Material for the task:

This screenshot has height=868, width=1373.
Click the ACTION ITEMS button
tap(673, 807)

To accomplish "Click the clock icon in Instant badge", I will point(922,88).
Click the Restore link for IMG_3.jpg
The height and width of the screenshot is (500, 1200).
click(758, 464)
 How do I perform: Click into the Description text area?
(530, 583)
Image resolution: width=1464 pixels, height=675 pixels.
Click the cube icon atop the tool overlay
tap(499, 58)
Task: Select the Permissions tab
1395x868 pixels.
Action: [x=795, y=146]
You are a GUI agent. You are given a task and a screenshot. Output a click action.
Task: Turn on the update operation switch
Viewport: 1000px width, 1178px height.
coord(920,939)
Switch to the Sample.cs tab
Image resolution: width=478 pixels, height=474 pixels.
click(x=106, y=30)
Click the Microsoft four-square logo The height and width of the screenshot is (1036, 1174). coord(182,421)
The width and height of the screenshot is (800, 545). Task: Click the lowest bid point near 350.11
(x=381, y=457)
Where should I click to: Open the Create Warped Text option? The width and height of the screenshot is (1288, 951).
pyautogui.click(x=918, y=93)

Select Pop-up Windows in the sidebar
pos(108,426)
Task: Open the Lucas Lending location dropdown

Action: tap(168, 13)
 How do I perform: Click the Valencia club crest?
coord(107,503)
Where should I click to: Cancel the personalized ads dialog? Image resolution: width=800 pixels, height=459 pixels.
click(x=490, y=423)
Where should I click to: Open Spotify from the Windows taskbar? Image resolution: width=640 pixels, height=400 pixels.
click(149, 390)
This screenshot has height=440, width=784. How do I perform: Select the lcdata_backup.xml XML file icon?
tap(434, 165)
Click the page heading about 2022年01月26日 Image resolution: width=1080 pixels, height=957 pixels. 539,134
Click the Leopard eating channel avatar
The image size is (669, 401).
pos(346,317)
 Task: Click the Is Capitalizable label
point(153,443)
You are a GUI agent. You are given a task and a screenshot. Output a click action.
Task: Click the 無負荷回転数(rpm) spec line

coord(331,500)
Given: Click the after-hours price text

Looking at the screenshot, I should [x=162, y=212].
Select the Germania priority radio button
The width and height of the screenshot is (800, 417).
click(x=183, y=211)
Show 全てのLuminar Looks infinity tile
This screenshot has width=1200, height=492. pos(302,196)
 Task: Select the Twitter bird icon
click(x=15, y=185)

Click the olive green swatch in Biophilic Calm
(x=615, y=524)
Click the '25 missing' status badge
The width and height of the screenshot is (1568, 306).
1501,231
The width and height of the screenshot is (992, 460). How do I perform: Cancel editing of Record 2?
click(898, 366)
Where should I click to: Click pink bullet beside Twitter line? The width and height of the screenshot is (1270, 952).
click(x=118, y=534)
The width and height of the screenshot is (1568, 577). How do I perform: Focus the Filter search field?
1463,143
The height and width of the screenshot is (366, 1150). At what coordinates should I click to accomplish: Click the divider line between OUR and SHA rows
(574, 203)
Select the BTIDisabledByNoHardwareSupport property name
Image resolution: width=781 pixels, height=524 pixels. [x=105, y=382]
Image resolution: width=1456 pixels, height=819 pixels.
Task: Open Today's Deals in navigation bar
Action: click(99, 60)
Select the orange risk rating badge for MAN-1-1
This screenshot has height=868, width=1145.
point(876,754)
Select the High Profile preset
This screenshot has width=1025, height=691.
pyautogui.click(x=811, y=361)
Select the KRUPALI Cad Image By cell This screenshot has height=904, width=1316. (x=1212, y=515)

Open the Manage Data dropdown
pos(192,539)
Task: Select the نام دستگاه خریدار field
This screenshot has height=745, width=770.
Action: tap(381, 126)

Instruction:
Copy out every line above that contains the string "Windows", matching uppercase and lowercase letters exactly.

Exercise solution:
Select Pop-up Windows in the sidebar
Where should I click to: Open Spotify from the Windows taskbar? Image resolution: width=640 pixels, height=400 pixels.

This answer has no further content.